__Dataset__:
-*-*-
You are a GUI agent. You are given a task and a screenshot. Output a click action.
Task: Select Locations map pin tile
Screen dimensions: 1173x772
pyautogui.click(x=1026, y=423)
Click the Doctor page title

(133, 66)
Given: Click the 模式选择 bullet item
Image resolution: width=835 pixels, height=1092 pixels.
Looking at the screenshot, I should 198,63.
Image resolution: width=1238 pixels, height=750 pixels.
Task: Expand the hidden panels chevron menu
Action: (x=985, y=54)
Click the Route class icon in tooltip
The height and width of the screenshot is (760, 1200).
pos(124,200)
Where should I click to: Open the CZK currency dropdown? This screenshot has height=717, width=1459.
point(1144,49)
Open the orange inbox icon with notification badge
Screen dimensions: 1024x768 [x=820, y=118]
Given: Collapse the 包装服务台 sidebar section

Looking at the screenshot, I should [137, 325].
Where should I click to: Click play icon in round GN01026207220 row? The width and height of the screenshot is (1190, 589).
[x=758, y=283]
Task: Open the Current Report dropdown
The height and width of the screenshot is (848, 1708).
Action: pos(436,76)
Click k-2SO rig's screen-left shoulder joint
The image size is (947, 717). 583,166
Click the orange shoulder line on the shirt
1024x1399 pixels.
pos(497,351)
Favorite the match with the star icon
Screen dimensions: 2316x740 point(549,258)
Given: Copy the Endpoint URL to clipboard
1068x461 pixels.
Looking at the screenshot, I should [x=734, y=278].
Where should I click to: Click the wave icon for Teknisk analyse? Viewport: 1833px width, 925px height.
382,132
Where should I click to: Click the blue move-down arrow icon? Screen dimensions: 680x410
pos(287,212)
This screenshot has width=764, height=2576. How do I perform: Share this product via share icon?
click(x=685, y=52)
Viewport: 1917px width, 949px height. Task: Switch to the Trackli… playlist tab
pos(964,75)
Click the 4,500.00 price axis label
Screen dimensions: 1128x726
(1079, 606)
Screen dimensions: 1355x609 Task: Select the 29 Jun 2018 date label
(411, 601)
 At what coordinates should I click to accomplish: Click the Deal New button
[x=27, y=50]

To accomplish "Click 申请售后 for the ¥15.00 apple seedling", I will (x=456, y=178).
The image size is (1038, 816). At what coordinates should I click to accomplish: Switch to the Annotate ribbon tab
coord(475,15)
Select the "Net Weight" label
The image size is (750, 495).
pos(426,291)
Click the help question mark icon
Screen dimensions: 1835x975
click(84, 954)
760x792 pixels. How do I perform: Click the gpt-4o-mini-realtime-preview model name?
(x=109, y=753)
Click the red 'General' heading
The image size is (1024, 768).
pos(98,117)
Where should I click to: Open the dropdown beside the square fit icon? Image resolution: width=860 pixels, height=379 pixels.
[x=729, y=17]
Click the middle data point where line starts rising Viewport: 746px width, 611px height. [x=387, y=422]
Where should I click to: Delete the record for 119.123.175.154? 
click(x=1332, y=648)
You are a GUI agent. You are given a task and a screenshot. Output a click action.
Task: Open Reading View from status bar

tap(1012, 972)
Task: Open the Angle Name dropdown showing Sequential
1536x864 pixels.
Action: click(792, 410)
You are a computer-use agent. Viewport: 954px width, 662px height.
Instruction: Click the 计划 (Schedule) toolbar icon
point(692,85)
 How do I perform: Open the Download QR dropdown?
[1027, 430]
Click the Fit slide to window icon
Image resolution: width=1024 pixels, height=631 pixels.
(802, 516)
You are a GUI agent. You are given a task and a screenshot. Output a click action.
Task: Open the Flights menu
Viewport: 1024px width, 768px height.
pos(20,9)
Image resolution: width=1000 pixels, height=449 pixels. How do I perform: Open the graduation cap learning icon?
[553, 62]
-*-*-
Your answer should consist only of the lines above between the line holding "At what coordinates should I click to accomplish: Click" and the line holding "You are a computer-use", inclusive, each transcribed exactly.

__Response area__:
 At what coordinates should I click to accomplish: Click the Deal New button
[x=27, y=50]

To accomplish "Click 申请售后 for the ¥15.00 apple seedling", I will (x=456, y=178).
The image size is (1038, 816). At what coordinates should I click to accomplish: Switch to the Annotate ribbon tab
coord(475,15)
Select the "Net Weight" label
The image size is (750, 495).
pos(426,291)
Click the help question mark icon
Screen dimensions: 1835x975
click(84, 954)
760x792 pixels. How do I perform: Click the gpt-4o-mini-realtime-preview model name?
(x=109, y=753)
Click the red 'General' heading
The image size is (1024, 768).
pos(98,117)
Where should I click to: Open the dropdown beside the square fit icon? Image resolution: width=860 pixels, height=379 pixels.
[x=729, y=17]
Click the middle data point where line starts rising Viewport: 746px width, 611px height. [x=387, y=422]
Where should I click to: Delete the record for 119.123.175.154? 
click(x=1332, y=648)
You are a GUI agent. You are given a task and a screenshot. Output a click action.
Task: Open Reading View from status bar

tap(1012, 972)
Task: Open the Angle Name dropdown showing Sequential
1536x864 pixels.
Action: click(792, 410)
You are a computer-use agent. Viewport: 954px width, 662px height.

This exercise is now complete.